Oggi O’Leg è ancora in Ucraina, dove vive e lavora in una città del Nord: «Sono stato in servizio per quasi due anni ma poi mi sono dimesso per problemi di salute», racconta. «Prima ho fatto il topografo e poi mi sono trasferito in un centro di formazione per piloti di droni. Ogni tanto dovevamo spostarci perché una scuola di droni è un bersaglio molto desiderato: vivevamo i posti freddi come boschi e cantine, per questo l’inverno scorso la mia salute è peggiorata. Mi sono dimesso dall’esercito e ora continuo a lavorare nella produzione di droni».

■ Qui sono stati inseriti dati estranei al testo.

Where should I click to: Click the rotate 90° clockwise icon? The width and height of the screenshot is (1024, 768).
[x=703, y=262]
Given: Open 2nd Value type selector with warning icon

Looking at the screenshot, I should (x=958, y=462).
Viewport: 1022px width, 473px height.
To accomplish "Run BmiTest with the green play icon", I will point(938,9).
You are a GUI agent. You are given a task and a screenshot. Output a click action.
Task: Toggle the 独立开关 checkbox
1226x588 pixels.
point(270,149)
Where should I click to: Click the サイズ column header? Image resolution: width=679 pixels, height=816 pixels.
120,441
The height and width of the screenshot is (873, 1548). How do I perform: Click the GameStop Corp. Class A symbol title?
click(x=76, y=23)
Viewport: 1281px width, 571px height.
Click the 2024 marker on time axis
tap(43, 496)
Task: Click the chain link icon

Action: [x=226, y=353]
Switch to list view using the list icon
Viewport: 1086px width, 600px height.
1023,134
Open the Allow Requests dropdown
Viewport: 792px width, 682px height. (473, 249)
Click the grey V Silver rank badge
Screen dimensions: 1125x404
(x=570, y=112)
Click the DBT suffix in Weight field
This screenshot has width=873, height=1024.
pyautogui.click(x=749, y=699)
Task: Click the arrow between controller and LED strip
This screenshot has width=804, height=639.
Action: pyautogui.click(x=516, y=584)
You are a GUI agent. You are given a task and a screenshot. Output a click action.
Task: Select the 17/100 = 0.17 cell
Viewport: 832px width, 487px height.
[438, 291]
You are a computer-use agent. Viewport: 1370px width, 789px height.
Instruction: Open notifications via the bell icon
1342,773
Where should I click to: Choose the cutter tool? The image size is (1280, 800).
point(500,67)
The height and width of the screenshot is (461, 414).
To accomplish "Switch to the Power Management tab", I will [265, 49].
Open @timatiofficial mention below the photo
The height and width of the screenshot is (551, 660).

Pur lontano dalla zona dei combattimenti, la percezione di pericolo resta: «Oggi la linea del fronte è una cosa un po’ relativa, i missili arrivano ovunque», spiega. Alla paura negli ultimi giorni si è aggiunto anche lo «shock» per il «tradimento americano», dice O’Leg, con la diversa posizione sull’Ucraina del presidente Usa Donald Trump rispetto al predecessore Joe Biden. «La guerra – aggiunge – non è una cosa a cui ci si abitua. Tanti hanno parenti che sono morti nei campi di battaglia, inclusa la mia famiglia. È una cosa che pesa sempre di più e c’è la paura che se i russi arrivano sarà peggio».

Da Kharkiv a Brescia

Da Kharkiv a Brescia ha invece viaggiato Olena, per fuggire alle bombe nei primi giorni della guerra, con le due figlie gemelle – atlete di nuoto artistico – una cagnolina e «un piccolo zaino senza niente», racconta.

«Appena è iniziata la guerra, siamo state dieci giorni in un bunker, poi ho capito che non sarebbe finita velocemente e siamo scappati. Mi hanno chiamata degli amici da Brescia che avevano organizzato un bus dalla Polonia, l’abbiamo preso e siamo venute qua».

Dopo tre anni Olena lavora in una fabbrica della provincia con un contratto a tempo indeterminato: «Mi ha dato la possibilità di comprare casa – racconta -. Le mie figlie sono innamorate a Brescia e vogliono stare qua. Nella mia città la situazione è ancora terribile, ho capito che non posso tornare e che è meglio per le ragazze stare qua, dove hanno trovato una squadra per allenarsi».

A combattere in Ucraina ci sono il fratello e un nipote, mentre la madre le ha raggiunte a Brescia: «Nei primi tempi ho ricevuto tanto aiuto dagli italiani, poi col lavoro ho continuato con le mie gambe. Mi manca la vita passata – aggiunge –. Le notizie sulla guerra non le leggo perché mi creano stress: l’unica cosa che mi interessa è quando mio fratello mi scrive che è vivo e sapere che la mia casa là non è ancora bruciata».